TS-Guard / README.md

Improve model card: Add metadata, paper, and code links

77834eb verified 3 days ago

1.64 kB

	---
	license: apache-2.0
	library_name: transformers
	pipeline_tag: text-generation
	tags:
	- safety
	- tool-use
	- guardrail
	- agents
	---

	# TS-Guard

	TS-Guard is a guardrail model for step-level tool invocation safety detection, introduced in the paper [ToolSafe: Enhancing Tool Invocation Safety of LLM-based agents via Proactive Step-level Guardrail and Feedback](https://huggingface.co/papers/2601.10156).

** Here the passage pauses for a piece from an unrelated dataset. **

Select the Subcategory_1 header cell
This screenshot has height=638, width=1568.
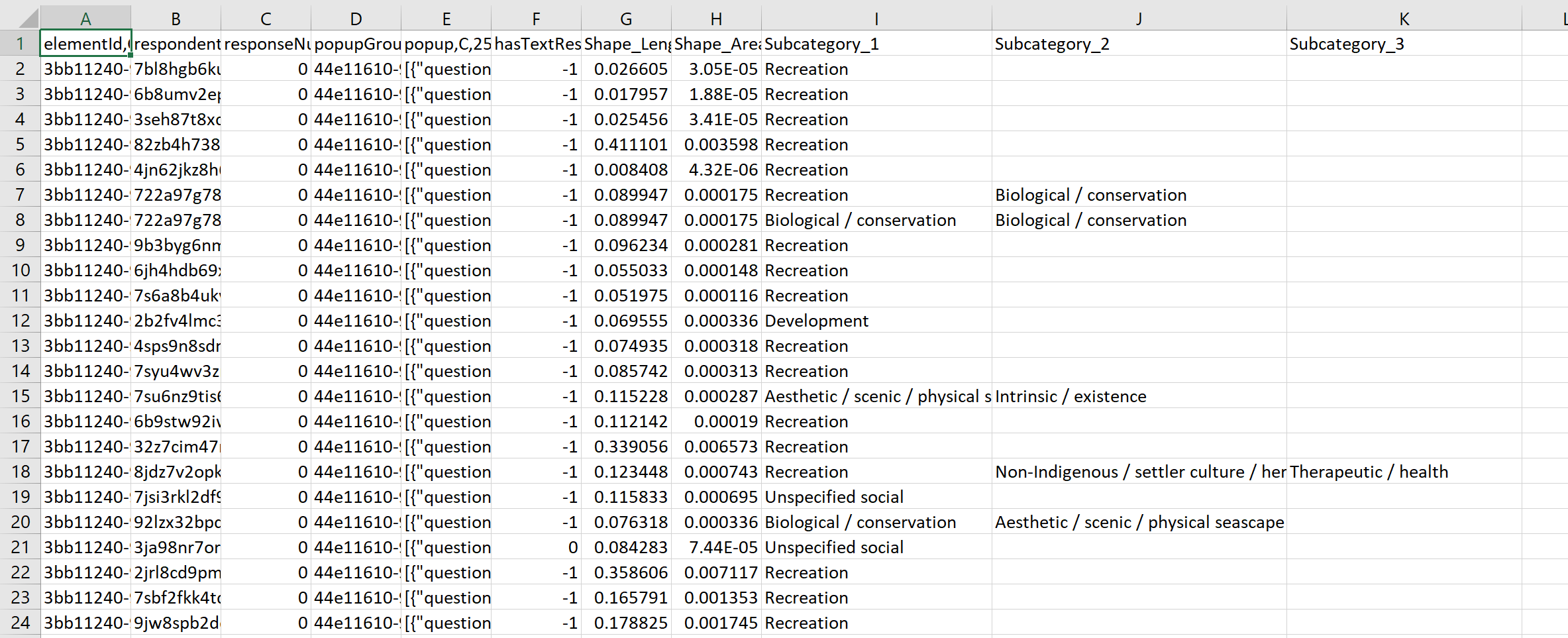click(x=876, y=44)
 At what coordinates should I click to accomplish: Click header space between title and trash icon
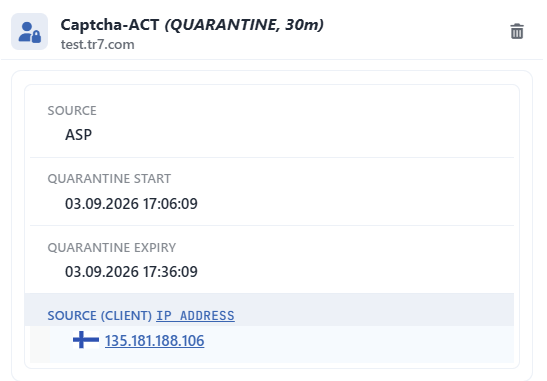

	TS-Guard is trained via reinforcement learning with a multi-task reward scheme tailored for agent security, enabling identifying harmful user requests and attack vectors in agent-environment interaction logs, detecting unsafe tool invocation before execution, and providing interpretable analysis and reasoning process.

	## Resources
	- Paper: [ToolSafe: Enhancing Tool Invocation Safety of LLM-based agents via Proactive Step-level Guardrail and Feedback](https://huggingface.co/papers/2601.10156)
	- Repository: [GitHub - MurrayTom/ToolSafe](https://github.com/MurrayTom/ToolSafe)

	![image](https://cdn-uploads.huggingface.co/production/uploads/66632a3d2dc4dff9a98c38a5/WglXmL5O1Se7L5KuA7T-3.png)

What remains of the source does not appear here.